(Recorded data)
BEGIN
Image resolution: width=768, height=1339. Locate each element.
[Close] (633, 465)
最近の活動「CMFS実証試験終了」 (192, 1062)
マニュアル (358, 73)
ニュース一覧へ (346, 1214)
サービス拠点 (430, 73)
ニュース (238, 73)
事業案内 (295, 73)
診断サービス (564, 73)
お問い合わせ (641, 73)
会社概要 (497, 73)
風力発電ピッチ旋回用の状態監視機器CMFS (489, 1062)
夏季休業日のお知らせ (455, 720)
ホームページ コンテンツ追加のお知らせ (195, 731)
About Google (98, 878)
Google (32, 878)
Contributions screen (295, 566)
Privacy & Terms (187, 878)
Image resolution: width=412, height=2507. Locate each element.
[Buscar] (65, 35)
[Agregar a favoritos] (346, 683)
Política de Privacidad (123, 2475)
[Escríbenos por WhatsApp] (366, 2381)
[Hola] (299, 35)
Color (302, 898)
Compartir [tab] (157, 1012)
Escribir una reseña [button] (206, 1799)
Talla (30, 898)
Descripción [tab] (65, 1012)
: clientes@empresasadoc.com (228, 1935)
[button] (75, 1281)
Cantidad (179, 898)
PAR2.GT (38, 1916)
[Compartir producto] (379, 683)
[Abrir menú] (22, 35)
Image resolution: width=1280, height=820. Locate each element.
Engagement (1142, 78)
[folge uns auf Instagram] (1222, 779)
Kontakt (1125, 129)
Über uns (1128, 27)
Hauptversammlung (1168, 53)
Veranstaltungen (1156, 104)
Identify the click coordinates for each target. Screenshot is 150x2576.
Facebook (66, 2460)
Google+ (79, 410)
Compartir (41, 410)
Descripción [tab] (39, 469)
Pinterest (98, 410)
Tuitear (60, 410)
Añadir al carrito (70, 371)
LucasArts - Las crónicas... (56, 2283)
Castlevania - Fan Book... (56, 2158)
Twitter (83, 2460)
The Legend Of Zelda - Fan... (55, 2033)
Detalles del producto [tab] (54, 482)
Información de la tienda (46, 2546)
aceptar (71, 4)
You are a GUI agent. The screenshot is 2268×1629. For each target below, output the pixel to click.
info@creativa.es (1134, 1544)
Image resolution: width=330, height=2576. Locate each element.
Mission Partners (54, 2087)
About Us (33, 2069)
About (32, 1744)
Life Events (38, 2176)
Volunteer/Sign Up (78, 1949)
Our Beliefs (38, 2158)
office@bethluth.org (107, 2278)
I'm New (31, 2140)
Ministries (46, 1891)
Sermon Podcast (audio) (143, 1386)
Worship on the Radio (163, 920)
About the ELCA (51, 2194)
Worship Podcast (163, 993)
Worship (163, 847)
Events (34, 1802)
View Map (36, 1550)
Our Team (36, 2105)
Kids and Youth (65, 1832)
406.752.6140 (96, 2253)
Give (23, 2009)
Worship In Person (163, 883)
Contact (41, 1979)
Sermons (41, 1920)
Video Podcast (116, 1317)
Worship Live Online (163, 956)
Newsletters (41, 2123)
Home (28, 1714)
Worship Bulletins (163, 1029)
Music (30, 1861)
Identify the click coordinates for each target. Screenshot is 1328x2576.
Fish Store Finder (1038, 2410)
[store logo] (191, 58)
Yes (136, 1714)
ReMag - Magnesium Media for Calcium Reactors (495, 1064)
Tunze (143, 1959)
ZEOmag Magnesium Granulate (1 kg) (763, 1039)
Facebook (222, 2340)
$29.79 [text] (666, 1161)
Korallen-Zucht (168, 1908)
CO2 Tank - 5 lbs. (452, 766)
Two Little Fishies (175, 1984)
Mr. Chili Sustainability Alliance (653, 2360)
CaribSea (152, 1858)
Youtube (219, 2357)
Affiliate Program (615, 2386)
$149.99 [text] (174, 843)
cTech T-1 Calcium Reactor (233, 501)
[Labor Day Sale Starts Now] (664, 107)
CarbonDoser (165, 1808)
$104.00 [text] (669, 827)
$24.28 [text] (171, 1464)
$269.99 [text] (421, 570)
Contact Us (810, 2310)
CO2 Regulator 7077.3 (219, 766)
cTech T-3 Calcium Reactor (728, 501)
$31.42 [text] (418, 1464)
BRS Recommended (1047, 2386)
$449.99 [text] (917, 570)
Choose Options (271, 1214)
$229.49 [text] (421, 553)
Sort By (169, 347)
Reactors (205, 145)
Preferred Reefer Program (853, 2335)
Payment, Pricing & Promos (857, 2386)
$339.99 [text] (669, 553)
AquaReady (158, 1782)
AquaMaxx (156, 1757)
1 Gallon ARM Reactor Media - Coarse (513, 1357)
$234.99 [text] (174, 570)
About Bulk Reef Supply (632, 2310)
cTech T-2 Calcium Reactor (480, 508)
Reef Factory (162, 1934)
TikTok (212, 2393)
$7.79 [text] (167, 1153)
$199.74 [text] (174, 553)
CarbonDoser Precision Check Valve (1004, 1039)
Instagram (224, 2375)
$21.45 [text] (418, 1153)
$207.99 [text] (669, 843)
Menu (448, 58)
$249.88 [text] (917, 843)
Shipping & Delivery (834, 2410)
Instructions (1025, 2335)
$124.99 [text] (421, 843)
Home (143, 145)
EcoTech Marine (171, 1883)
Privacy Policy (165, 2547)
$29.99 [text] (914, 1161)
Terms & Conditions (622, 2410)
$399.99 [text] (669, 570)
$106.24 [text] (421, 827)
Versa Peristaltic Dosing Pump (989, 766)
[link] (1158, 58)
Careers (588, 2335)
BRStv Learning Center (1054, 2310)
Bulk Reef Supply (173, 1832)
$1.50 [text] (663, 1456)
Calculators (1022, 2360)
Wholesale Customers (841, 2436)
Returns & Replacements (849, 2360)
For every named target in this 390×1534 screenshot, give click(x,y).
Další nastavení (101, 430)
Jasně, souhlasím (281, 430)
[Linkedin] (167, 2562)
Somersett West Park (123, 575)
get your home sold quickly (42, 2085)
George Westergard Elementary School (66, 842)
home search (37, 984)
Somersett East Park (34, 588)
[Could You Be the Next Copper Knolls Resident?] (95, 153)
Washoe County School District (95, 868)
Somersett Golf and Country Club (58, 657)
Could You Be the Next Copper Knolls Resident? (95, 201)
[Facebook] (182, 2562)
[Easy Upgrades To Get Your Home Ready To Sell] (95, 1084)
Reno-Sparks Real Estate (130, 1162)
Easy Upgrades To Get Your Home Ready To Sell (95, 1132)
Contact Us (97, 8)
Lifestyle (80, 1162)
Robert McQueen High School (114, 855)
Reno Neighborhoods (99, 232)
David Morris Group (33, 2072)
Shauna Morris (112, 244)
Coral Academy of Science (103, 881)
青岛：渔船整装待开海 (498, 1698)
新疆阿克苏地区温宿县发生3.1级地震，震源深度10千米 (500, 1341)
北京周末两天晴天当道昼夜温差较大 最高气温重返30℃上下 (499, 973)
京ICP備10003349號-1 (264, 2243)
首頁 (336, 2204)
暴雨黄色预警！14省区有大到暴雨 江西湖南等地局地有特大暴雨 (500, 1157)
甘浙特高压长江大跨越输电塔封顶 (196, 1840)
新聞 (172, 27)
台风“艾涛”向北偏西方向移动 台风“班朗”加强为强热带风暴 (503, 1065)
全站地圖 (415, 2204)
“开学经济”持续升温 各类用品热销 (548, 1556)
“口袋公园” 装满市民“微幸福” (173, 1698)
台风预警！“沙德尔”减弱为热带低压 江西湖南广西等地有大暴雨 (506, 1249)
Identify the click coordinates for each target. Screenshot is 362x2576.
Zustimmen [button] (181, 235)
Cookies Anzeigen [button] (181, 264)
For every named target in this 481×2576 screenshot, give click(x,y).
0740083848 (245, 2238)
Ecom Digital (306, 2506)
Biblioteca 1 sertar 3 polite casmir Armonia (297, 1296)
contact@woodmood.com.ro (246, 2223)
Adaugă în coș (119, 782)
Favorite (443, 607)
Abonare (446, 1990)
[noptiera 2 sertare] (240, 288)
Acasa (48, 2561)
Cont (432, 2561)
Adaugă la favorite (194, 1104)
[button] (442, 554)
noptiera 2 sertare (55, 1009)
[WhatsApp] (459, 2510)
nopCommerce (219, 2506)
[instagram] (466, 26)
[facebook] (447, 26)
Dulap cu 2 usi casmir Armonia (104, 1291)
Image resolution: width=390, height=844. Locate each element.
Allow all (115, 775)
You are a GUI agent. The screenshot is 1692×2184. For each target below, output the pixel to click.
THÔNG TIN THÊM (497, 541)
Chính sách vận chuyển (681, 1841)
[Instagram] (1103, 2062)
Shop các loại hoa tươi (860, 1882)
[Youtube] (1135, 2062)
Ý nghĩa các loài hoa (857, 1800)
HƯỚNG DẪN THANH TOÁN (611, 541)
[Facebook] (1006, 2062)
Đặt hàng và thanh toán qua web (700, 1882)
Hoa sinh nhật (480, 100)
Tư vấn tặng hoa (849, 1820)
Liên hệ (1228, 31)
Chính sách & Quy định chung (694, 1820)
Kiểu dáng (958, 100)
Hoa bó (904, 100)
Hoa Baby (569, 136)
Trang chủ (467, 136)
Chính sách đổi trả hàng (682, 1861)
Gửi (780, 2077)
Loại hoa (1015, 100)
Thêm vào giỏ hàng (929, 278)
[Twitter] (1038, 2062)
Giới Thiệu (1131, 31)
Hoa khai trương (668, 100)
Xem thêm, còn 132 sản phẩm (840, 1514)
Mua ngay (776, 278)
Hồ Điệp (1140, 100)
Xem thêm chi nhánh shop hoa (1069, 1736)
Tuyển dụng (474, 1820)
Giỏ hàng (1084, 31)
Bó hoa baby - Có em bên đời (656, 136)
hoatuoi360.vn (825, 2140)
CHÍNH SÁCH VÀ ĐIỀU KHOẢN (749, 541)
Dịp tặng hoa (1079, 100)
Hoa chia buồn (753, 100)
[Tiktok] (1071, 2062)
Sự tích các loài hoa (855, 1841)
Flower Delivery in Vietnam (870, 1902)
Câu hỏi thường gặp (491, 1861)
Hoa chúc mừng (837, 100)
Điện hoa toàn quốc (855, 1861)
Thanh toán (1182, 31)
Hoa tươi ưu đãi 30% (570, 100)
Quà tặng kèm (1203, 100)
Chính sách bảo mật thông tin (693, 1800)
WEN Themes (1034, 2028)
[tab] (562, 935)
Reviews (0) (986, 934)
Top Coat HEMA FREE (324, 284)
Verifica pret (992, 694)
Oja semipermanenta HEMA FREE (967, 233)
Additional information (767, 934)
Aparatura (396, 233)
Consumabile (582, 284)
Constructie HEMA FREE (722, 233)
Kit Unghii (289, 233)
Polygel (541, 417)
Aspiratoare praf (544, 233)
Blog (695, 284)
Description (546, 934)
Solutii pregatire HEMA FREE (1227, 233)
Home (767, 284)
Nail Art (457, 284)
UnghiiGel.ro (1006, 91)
END
▶ [Instructions for the task]: Find the word "Armonia" in the entries and show each line where it is found.

▶ [Written response]:
Biblioteca 1 sertar 3 polite casmir Armonia (297, 1296)
Dulap cu 2 usi casmir Armonia (104, 1291)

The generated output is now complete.